DKIM Explained

Back to Insights
DKIM Explained

DKIM (DomainKeys Identified Mail) is an email authentication measure to verify that messages were not manipulated on their journey between sender and recipient. Think of a wax seal that’s used to stamp letters – if the seal is broken when the recipient receives the message, its contents are no longer trustworthy. DKIM is a modern version of this security measure, used in email communication.

When one person sends an email to another, the mail can be intercepted and have its details, such as the sender’s name, date or body of the message changed, without the sender or recipient knowing. To prevent this, DKIM will encrypt or sign the message with a code, similar to the one in the image below.

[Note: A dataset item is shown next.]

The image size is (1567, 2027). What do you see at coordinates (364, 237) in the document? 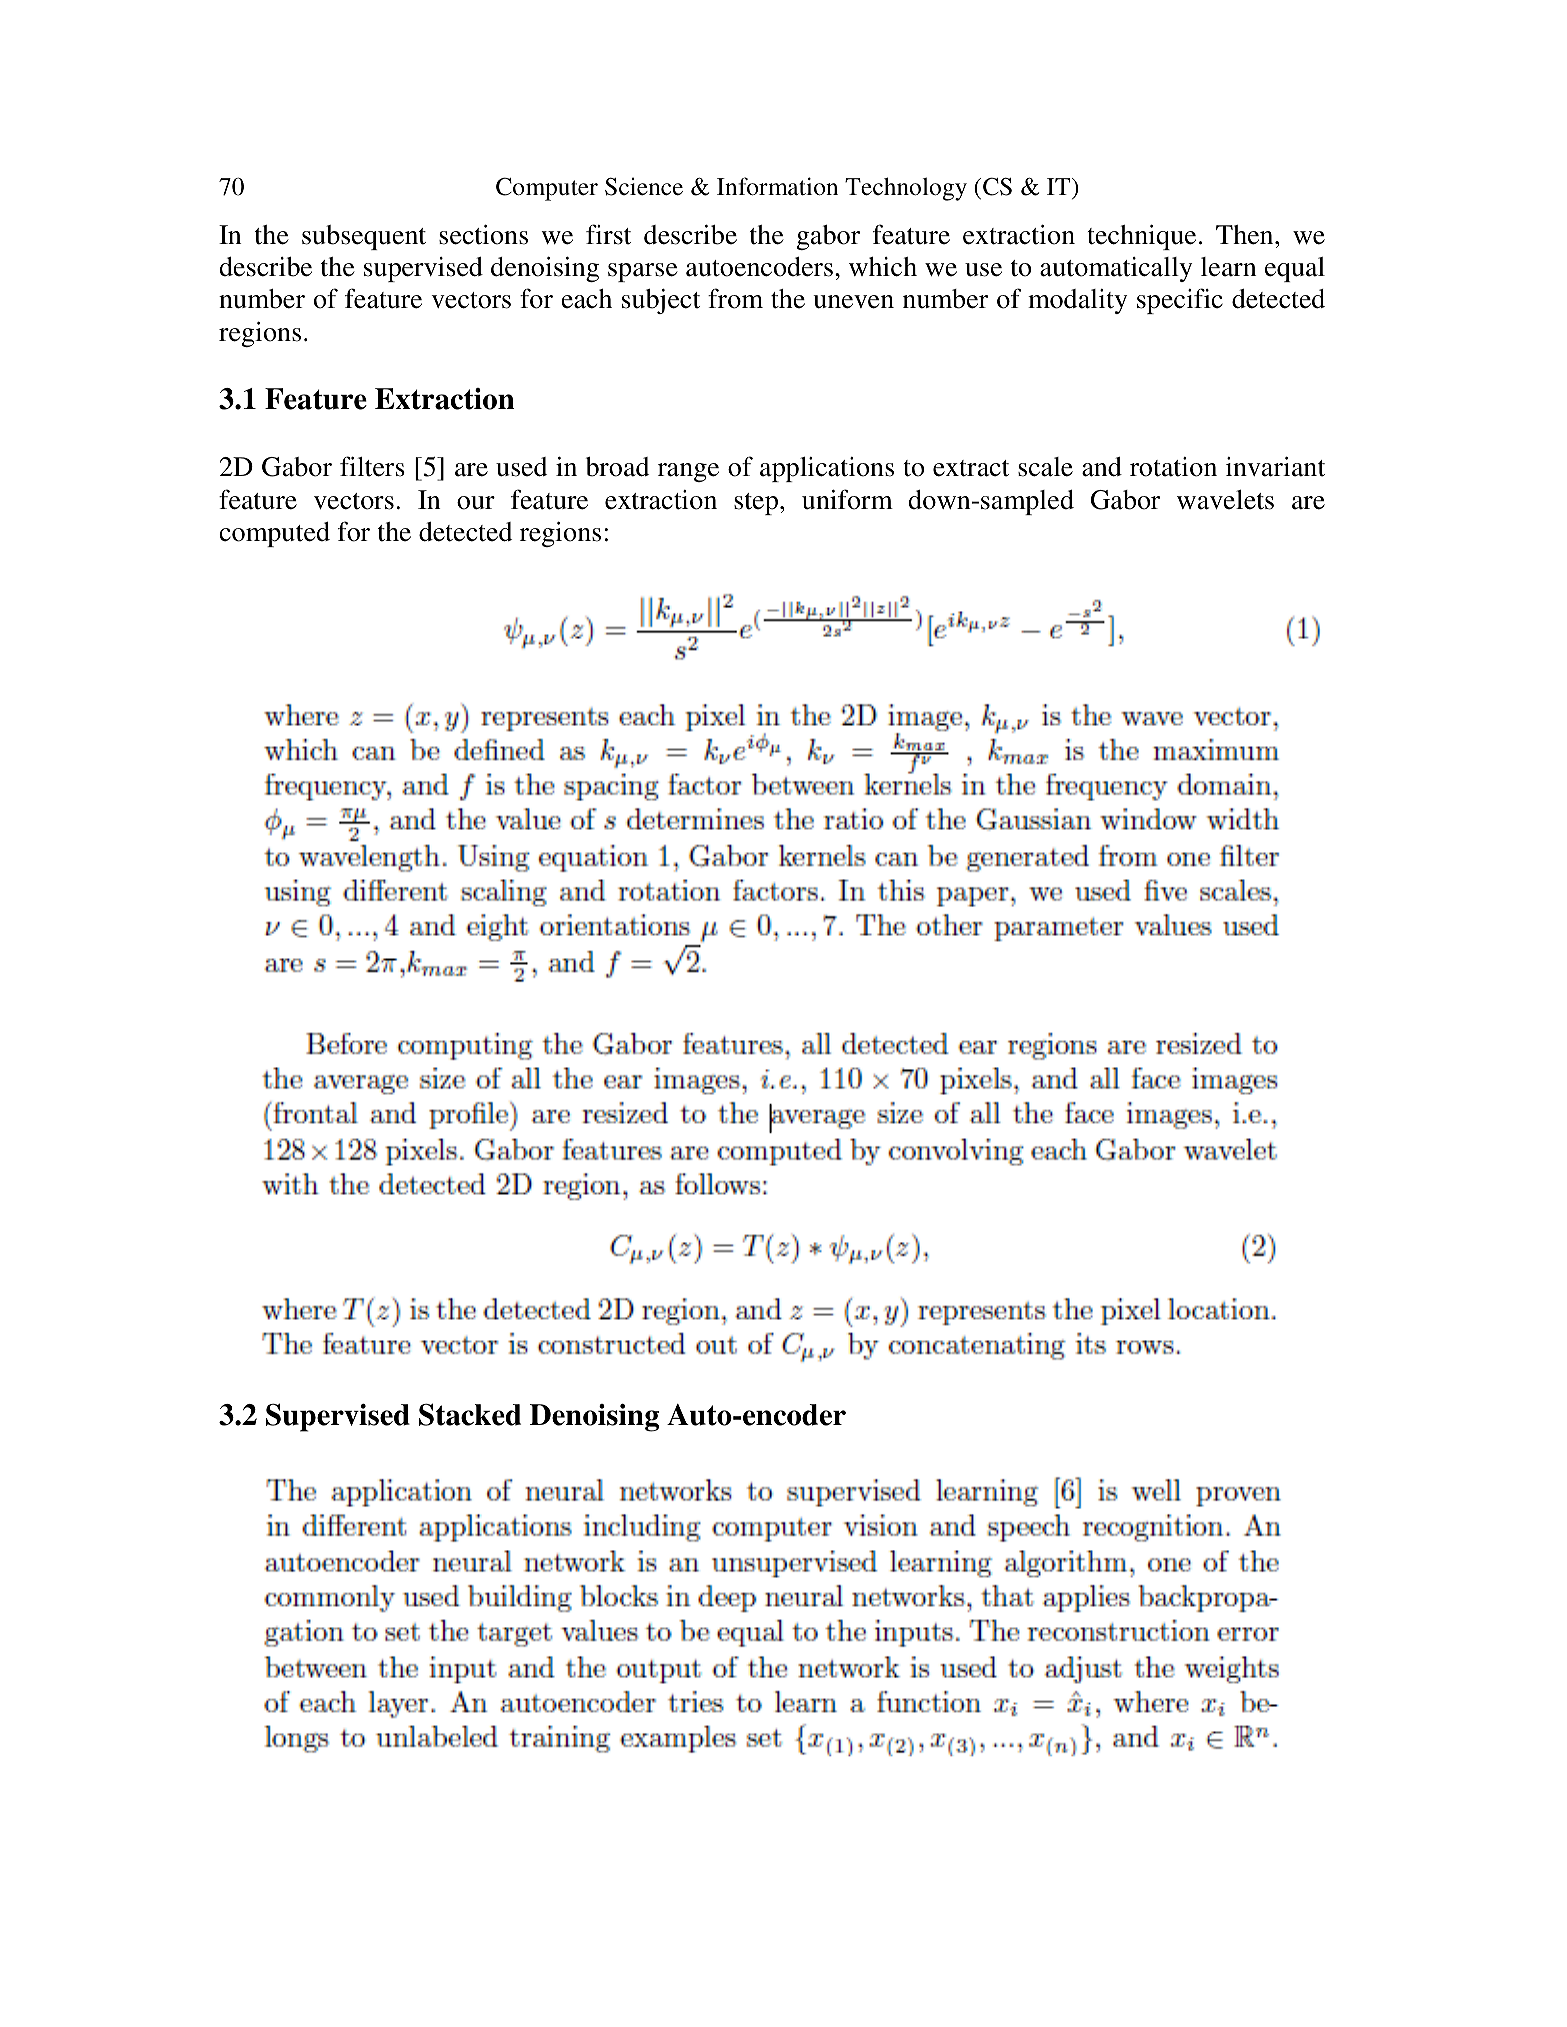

It is impossible to intercept and alter the email without breaking this code and alerting the receiving server that the email is untrustworthy. When emails are delivered and the code, or wax seal, is still intact, the recipient can have full confidence that the message hasn’t been tampered with.

A separate record, called DMARC, determines what then happens to an email that DKIM has identified as untrustworthy. The email can be quarantined, deleted or sent anyway, depending on your DMARC policy.

The Impact of DKIM

  • Verifies the trustworthiness of an email, authenticating emails sent from your domain.
  • Makes an email far less likely to be deleted or sent to a spam folder.
  • Improves the reputability of your domain, which in turn improves deliverability.
  • Stops email marketing metrics being skewed as a result of undelivered emails.

Undelivered email is a big problem that marketers face, with around 20% of commercial emails not reaching the intended inbox. DKIM helps to prevent this by authenticating the emails that are sent out from your domain. DKIM also prevents spoofing and phishing attempts that can harm a company’s reputation and email deliverability.